Por Renata Bueno, ex-parlamentar italiana, advogada e empreendedora
Nos últimos anos, o empreendedorismo feminino deixou de ser apenas uma alternativa profissional para se tornar um movimento de transformação social. Muito além da geração de renda, empreender representa autonomia, voz ativa e liberdade de escolha. É importante lembrar que o trabalho não é apenas uma fonte de sustento, ele é também um instrumento de independência, dignidade e protagonismo.
Tenho uma trajetória construída entre o Direito, a vida pública e o empreendedorismo. Essa caminhada me permitiu dialogar com mulheres de diferentes realidades, culturas e profissões. Em comum, encontro sempre o mesmo desejo: liberdade para decidir o próprio futuro. E essa liberdade, na prática, tem um nome muito claro: independência financeira.
Quando falamos sobre mulheres no mercado de trabalho, muitas vezes o foco fica apenas no emprego ou no faturamento. Mas existem outras consequências profundas e transformadoras que merecem destaque. A independência financeira fortalece a autoestima, amplia o poder de decisão, reduz vulnerabilidades e permite que a mulher escolha, e não apenas aceite os caminhos da sua vida pessoal e profissional.
Empreender é também um exercício de coragem. É aprender a trabalhar com recursos limitados, a começar pequeno, a testar ideias, a desenvolver produtos e serviços com criatividade e foco. Muitas mulheres iniciam seus negócios com muito menos do que o ideal, menos capital, menos apoio, menos acesso, mas com muito mais determinação. E é justamente essa capacidade de construir com o que se tem que gera negócios sólidos e histórias inspiradoras.
Eu gosto de conversar com mulheres, trocar experiências, ouvir trajetórias reais. Gosto de pessoas que fazem, que vivem seus projetos, que merecem crescer e que ajudam outras a crescer também. O empreendedorismo feminino tem um efeito multiplicador: quando uma mulher conquista sua autonomia, ela influencia sua família, sua comunidade e outras mulheres ao seu redor.

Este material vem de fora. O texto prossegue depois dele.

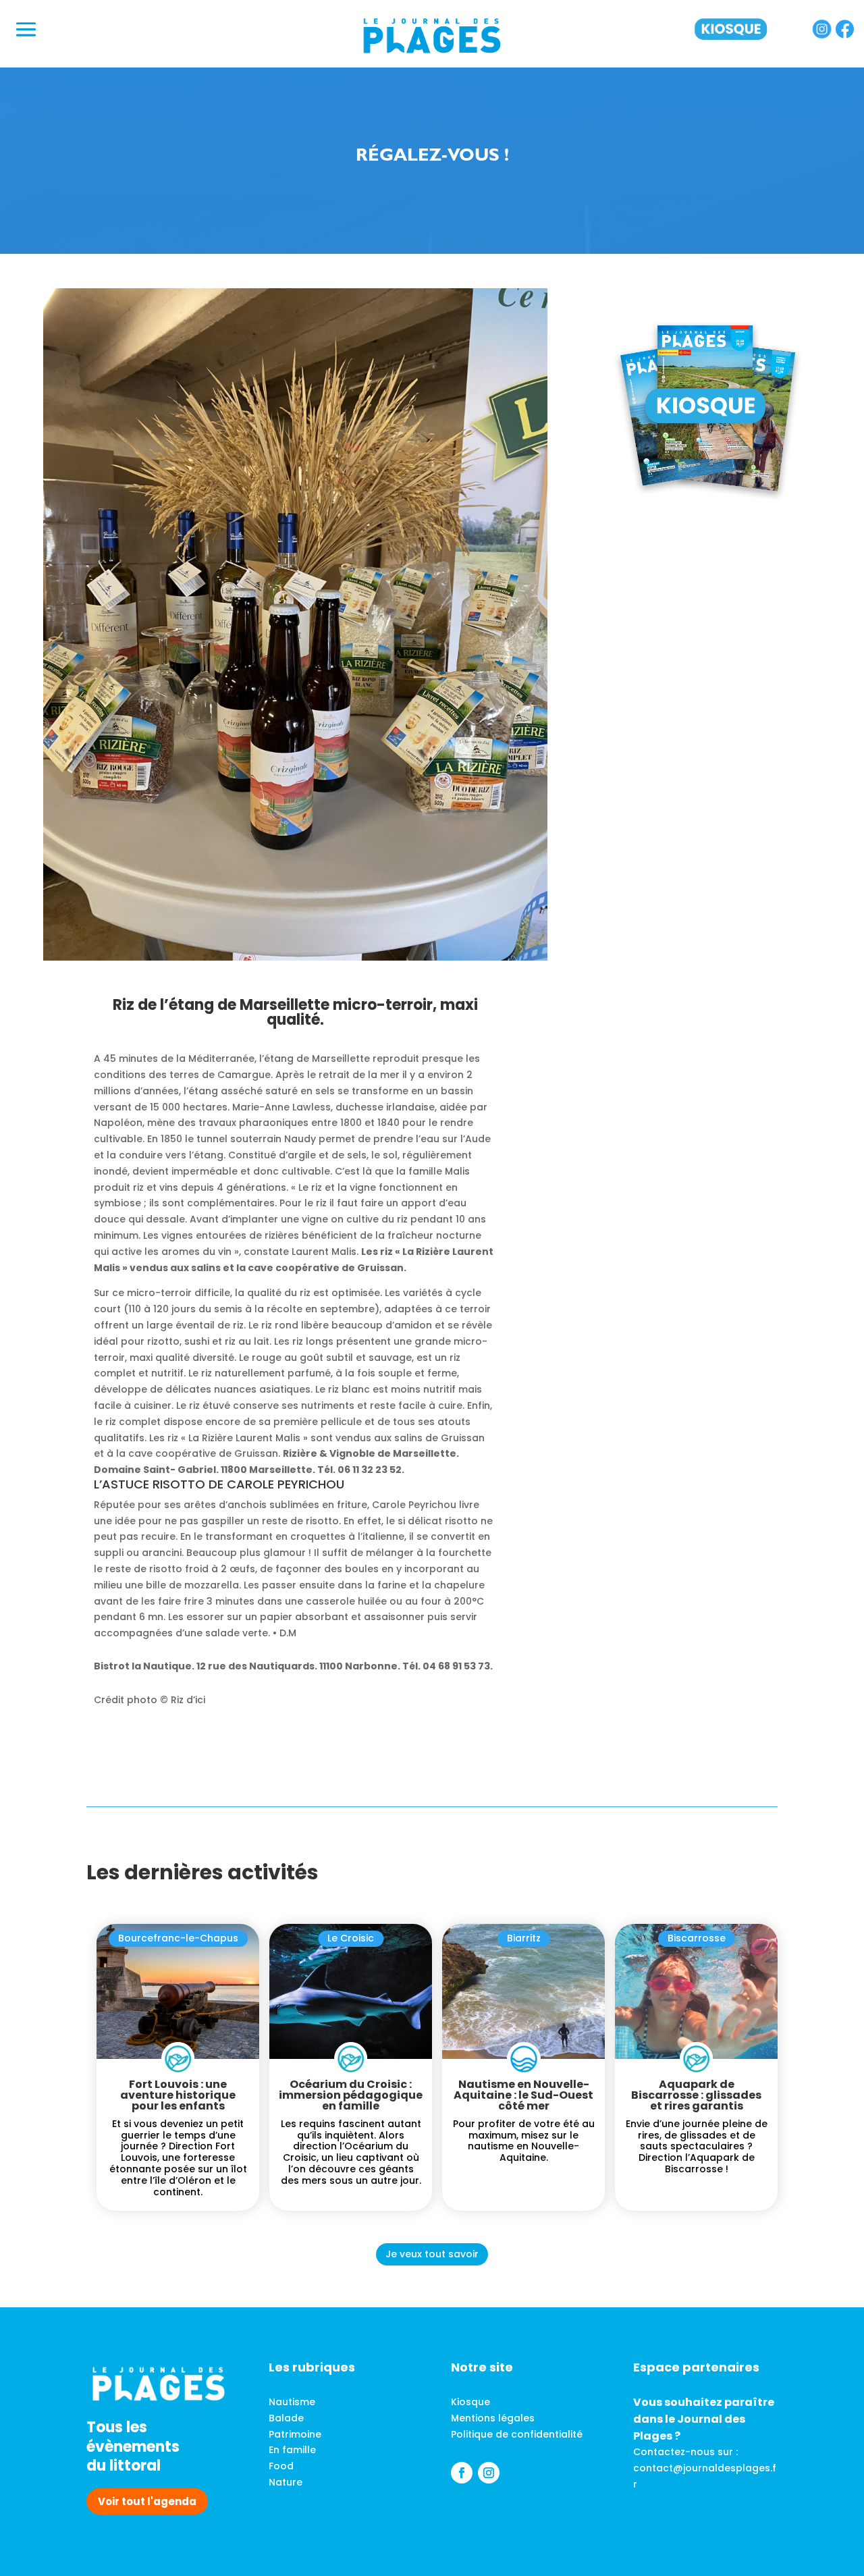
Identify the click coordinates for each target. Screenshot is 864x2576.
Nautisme (292, 2402)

Ser forte no mercado de trabalho não significa ser dura ou inflexível. Significa ser preparada, estratégica, consciente do próprio valor. Significa negociar melhor, estudar continuamente, criar redes de apoio e colaboração. Nenhuma jornada precisa ou deve ser solitária.
Outro ponto essencial é entender que independência financeira não é apenas ganhar dinheiro, mas saber administrá-lo. Educação financeira, planejamento e visão de longo prazo fazem parte do processo de liberdade econômica. Empreender com propósito e organização transforma renda em patrimônio e trabalho em legado.
Vivemos um momento em que se fala muito sobre protagonismo feminino e isso é positivo. Mas é preciso transformar discurso em prática. Incentivar capacitação, acesso a crédito, mentoria, networking e oportunidades reais de mercado. A independência não nasce de um slogan; ela nasce de ação contínua.
A minha mensagem às mulheres é direta: invistam em vocês, nas suas competências, nos seus projetos. Desenvolvam produtos de vida, profissionais e pessoais, que garantam autonomia. Liberdade não é um acaso. É uma construção diária.
E construir a própria liberdade é, talvez, a forma mais poderosa de empreendedorismo que existe.